The Way I Was Made- 2nd place at NEA Big Read

“The worst injury is feeling you don’t belong so much / to you”

I am 1 in 4.

Not 1 in 4 to rebel against my parents and dye my hair a crazy color.

Or 1 in 4 to be eaten by a shark.

I am 1 in 4 under the age of 18 to be raised without a father.

I am also a woman.

An African American.

And a Mexican American.

Basically, I am a tool. A worker. And cheap labor.

These three things prohibit me from moving.

I do not belong here.

This line is closed to you.

You are not allowed inside.

Know your place.

Try…next… time.

So what a time it is to be alive

As different sides of the world string up their signs and claim what is the best for the world

Leaving people like me to our whirlwind of thoughts, not knowing if we should even try to speak up.

It’s hard to belong in a world that does not want you

And even harder when it convinces you that you are nothing more than a statistic

Being black is the I didn’t mean to say it like that.

I’ve always wanted a black friend

you’re pretty for a black girl

You’re taking things to heart

And the you can’t… take… a… damn…. joke.

Being black is not knowing how to decipher pain.

The n-word flows from lips that have never stung with cuts of inhumanity.

These people say the word as If they have fought all their lives just to be heard.

These people say the word as if they have looked at their skin and spit on it.

They say it like they have hated themselves for being born.

As a child, the silly games we played on the playground held greater meaning.

I was always running away, thump thump thump, hide and run

Hide and run when they caught me they shot me with their fake plastic guns and yelled:    “You’re Dead.”

Cops and robbers or sharks and minnows do not fill me up with the same excitement anymore. I think of these childish games and realize I was the one always running.

Faster and faster, too weak to keep going but knowing if I stop I’m done for.

Faster and faster, the teenage African American boy runs on the streets of his neighborhood.

Faster and faster, I fall to the floor as the children point their fingers down at me and laugh.

Faster and faster just keep running, the boy falls to the floor and unlike me has a gun pointed to his head.

My heart beats louder and louder as one of them kicks me in the stomach while the boy’s heart stops.

Everything around me seems to bleed black.

At a young age, I started to wonder if I bled the same.

Wondering if I bleached my skin the girls at school would finally accept me instead of shredding my self-confidence until I was nothing but the dismembered figure in a game of hangman.

I once had a teacher that asked me what my family and I called each other.

Were we black? Colored? Labeled as one of the many colors of the rainbow?
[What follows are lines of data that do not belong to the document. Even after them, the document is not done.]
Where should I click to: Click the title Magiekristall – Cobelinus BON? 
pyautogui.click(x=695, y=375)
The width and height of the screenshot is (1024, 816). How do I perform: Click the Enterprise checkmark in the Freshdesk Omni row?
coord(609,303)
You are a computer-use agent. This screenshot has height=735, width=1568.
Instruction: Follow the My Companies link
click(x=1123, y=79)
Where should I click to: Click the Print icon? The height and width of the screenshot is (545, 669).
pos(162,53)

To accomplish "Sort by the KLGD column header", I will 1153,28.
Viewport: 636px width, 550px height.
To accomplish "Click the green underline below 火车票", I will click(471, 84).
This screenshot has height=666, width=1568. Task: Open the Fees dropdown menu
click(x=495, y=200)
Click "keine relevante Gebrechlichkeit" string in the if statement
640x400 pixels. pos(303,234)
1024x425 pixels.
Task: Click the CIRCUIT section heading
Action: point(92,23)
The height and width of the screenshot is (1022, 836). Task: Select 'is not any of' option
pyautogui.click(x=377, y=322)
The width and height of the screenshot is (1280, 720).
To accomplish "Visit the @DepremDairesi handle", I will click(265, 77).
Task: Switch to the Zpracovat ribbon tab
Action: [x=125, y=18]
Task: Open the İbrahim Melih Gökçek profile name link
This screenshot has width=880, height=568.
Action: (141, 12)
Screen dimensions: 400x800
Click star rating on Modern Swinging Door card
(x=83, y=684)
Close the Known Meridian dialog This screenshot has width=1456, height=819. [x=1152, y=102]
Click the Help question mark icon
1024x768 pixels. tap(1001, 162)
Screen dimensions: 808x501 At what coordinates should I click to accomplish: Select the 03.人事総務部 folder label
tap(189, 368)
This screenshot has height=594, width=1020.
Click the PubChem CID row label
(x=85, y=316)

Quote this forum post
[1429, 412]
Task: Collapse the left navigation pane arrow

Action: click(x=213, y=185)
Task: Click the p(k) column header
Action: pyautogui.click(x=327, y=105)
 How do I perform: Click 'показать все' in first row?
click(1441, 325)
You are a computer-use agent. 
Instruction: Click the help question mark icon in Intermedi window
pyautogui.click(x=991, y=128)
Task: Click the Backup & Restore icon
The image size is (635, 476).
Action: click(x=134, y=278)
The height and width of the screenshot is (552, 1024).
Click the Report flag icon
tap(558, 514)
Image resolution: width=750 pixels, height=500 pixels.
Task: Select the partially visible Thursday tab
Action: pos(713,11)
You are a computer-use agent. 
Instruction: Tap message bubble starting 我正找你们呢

Why did it have to be so complicated?

The words left her small pale lips, brutally choking me on the guillotine.

My classmates watching me as I took my last breath.

Finally falling into the oblivion I had been seeking my entire life as I hang for the entertainment of others.

I put on a show, I smile as I watch people tarnish my culture and claim it as theirs.

I laugh when they make jokes about my ancestors who fought just to be called people.

And sometimes I make the same jokes too.

Falling down this web of lies, wet with tears, and I can hear myself screaming inside.

Please don’t try to stop me I am on a roll.

Maybe I should speak a little clearer

Put more emphasis in my words

But even then my words would still go unheard.

Because in this society my words mean nothing.

I am on the wrong side of the spectrum but on the right side of history.

Yet it could take years until I stop being an accident bleeding out on the concrete.

My little sister doesn’t like to wear her hair down

Says the kids at school say it’s nappy and rough so she wears it up

Decorates it with a bow or two and changes herself to reach their views

She cries in a shopping cart at Wal-mart because she says she doesn’t feel pretty

I console her and tell her what she needs to hear and I wonder if she can tell that my voice is shaking

That I just cannot form the correct words with the correct punctuations that my tongue feels heavy with lies

As I watch history unfold itself in front of me

I empty myself in front of her, searching through the clutter for a band-aid to heal the wounds deeper than flesh.

The same Wounds that have left scars on myself

Carved insecurities and false prodigies

That have made me unrecognizable when I look in the mirror

Oh, my god, nothing has changed.

So how could I say that things get better?

That it won’t hurt so much in the morning.

Ignore them, you matter, I love you, I tell her but In my head, I pray to god to help her.

The loneliness that was created inside me claws up to my chest, creeping towards my lips.

There’s no pain when it comes to loneliness there is only emptiness. Not belonging in a world you thought was yours is the worst punishment. It’s carrying a key that opens no doors.You’re trapped within the realms of discrimination and bigotry. Until you discover words are the best therapy.

You’re going to be okay, I tell her, and wonder if I’ll ever be.